I lean back on the blood red living room sofa and hold my breath to listen. A grandfather clock tick-tocks in the foyer. The oil-burning basement heater pops and rumbles. And yes, there...bare or stocking feet pad quickly toward me down the hall. My heart rate ratchets up to match the hurried footfalls.
I stuff the DVD under my laptop and work hard to put on my three-o’clock-in-the-morning, full-boat Austin Carr grin. Not exactly a simple trick. And definitely not sincere. I mean, how am I supposed to be calm and forthright when this DVD suggests last night’s love interest may not be the innocent beauty I imagined? In truth, the lady headed this way could be a killer.

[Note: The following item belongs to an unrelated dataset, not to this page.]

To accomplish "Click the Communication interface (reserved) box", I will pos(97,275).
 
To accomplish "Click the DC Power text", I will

Clever of me to wake her up.
I don’t mention her name because...well, gentlemen do not identify their secret lovers, not even by pet handles. And seeing her march out of the murky hall into the living area’s yellowish lamplight strongly suggests the need for a new nickname anyway.
I gasp. Oh, my. And oops. Oh, my because she’s wearing nothing but white athletic socks. And oops because she’s using both hands and all ten red-nailed fingers to grasp a pump-action, single-barrel shotgun.
“You found the DVD, didn’t you?” Ms. Shotgun says.
“DVD?” If it wasn’t for rhyming consonants, I’d be pretty much speechless. My gaze is tightly focused on her bare breasts and that shotgun in the same close-up. Visually and emotionally, it’s a lot to absorb.
“I know you found it,” she says. “Wrapped in my black beach dress.”
My lips move without sound. I suppose my throat might be choked with fear, but I’d rather think I’m distracted by the long curve of Ms. Shotgun’s hip, the loose weight of her breasts swinging below the carved gun stock.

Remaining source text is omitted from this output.